▶ Your instructions
Substitute "button" for "icon" in the lines from the start through the line containing "The image size is (169, 119). coord(5,17)", leaving everything else the same and omitting the pictures.

▶ Lines from a pointing dataset
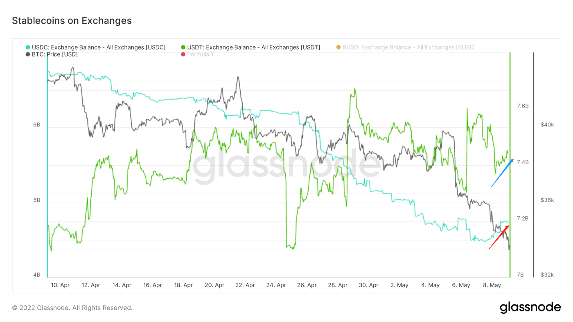Toggle the USDT Exchange Balance series label
573x322 pixels.
[x=253, y=47]
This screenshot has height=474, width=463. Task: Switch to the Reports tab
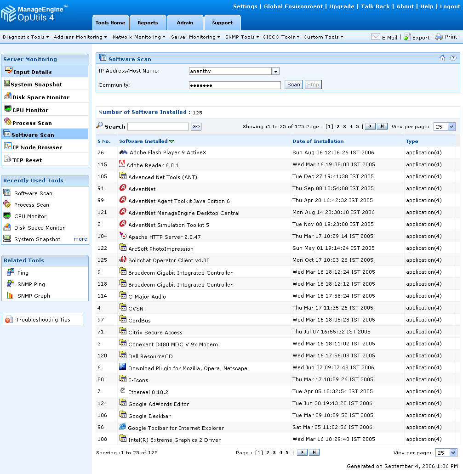(148, 23)
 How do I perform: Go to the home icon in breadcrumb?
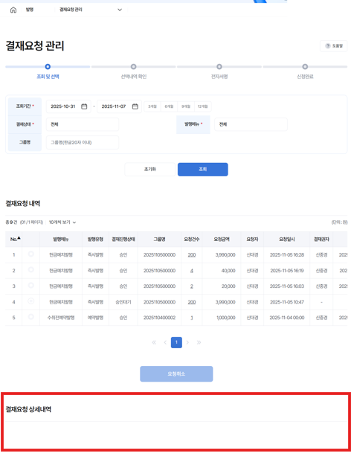pos(13,10)
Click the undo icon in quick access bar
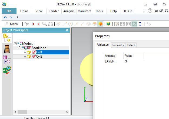The image size is (169, 119). coord(5,17)
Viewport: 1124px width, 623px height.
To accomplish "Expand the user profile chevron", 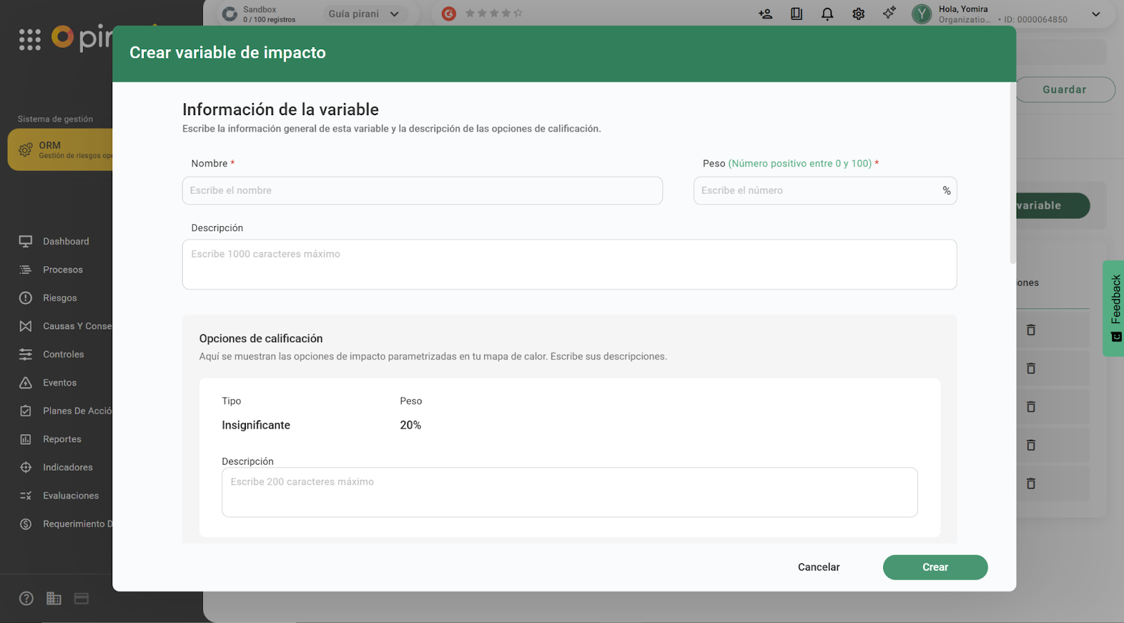I will coord(1095,14).
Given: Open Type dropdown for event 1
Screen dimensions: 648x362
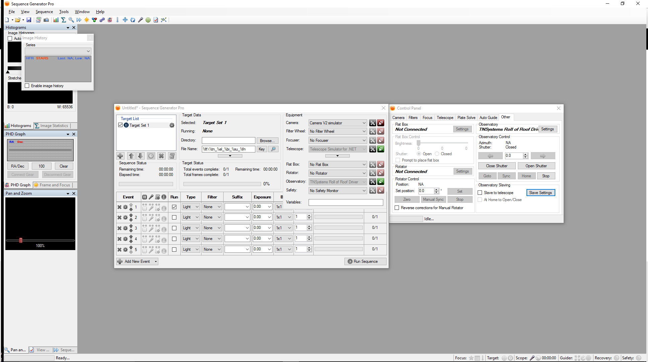Looking at the screenshot, I should point(191,207).
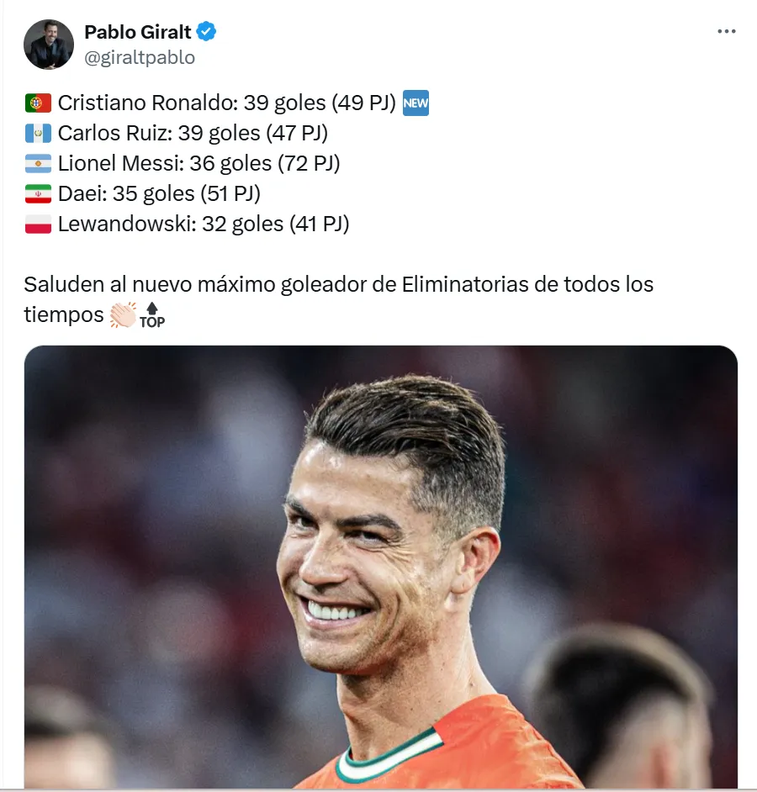Click the TOP arrow emoji
757x792 pixels.
coord(152,315)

▶ Output below
Toggle the USDT Exchange Balance series label
573x322 pixels.
[x=253, y=47]
This screenshot has height=474, width=463. Task: Switch to the Reports tab
(148, 23)
 How do I perform: Go to the home button in breadcrumb?
pos(13,10)
Click the undo button in quick access bar
The image size is (169, 119). coord(5,17)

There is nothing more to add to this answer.